A Articulação dos Povos Indígenas disse que monitorou o comportamento das Forças Armadas desde o início da operação e que informou ao STF, ainda no ano passado, “sobre a gravidade dos gargalos enfrentados pela operação e sobre como a insuficiente atuação das Forças Armadas na região potencializa o grave quadro que se sustentava na Terra Indígena Yanomami”, passado um semestre da declaração de emergência sanitária declarada pelo governo Lula.
“Nos meses que se seguiram, acompanhamos os desdobramentos da operação de desintrusão, com especial atenção à atuação das Forças Armadas. Em agosto de 2023, protocolamos nestes autos uma robusta manifestação (Petição 90224/2023) com dados obtidos via Lei de Acesso à Informação que confirmavam as recorrentes denúncias de que as Forças Armadas agiam de modo a dificultar – quando não literalmente sabotar – as ações empreendidas pelo governo federal”, informou a APIB.
“Em ofícios trocados entre Ministério dos Povos Indígenas, Funai e Forças Armadas, restou claro que o último órgão apresentou, desde o início da operação, enorme resistência em cooperar com as ações de ajuda humanitária, principalmente no fornecimento de estrutura para que as cestas de alimentos fossem entregues em áreas remotas e de difícil acesso e no fechamento do espaço aéreo da Terra Indígena Yanomami”, apontou a APIB.
A entidade indígena afirmou ainda que o Comando da Aeronáutica tem se recusado a compartilhar os levantamentos que estão em seu poder a respeito da circulação de aeronaves na Amazônia, incluindo a terra Yanomami.
A APIB afirma que também informou ao STF sobre “(i) a aproximação violenta de invasores a aldeias dos indígenas isolados Moxihatëtëa, na Serra da Estrutura; (ii) a existência de um banco de dados da Aeronáutica sobre voos ilegais na Amazônia, cuja divulgação poderia suprir os reiterados pedidos de produção de relatórios sobre a circulação no espaço aéreo da Terra Indígena Yanomami, mas que vem sendo mantido em sigilo, apesar de sua relevância pública para o êxito da operação; e (iii) a retirada de estrutura da Força Aérea Brasileira da referida terra indígena, que teve como resultado a paralisação das operações de desintrusão por falta de acesso a combustível”.

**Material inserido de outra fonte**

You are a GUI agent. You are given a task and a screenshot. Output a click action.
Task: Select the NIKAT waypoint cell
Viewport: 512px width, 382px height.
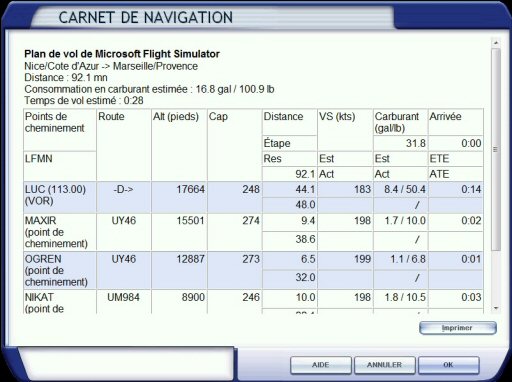[x=60, y=302]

Segundo a APIB, “o controle do espaço aéreo, tema recorrente nas manifestações por nós juntadas aos autos desta ADPF, é um dos principais problemas a ser sanado para o êxito da operação. A despeito do alerta e do amplo conhecimento sobre o papel fundamental do controle aéreo para o enforcamento da logística garimpeira, há falhas por parte da Aeronáutica que permitem o abastecimento dos principais garimpos ilegais no interior da Terra Indígenas, a exemplo dos organizados nas região de Surucucu e Auaris – onde também estão localizados Pelotões Especiais de Fronteira o Exército”.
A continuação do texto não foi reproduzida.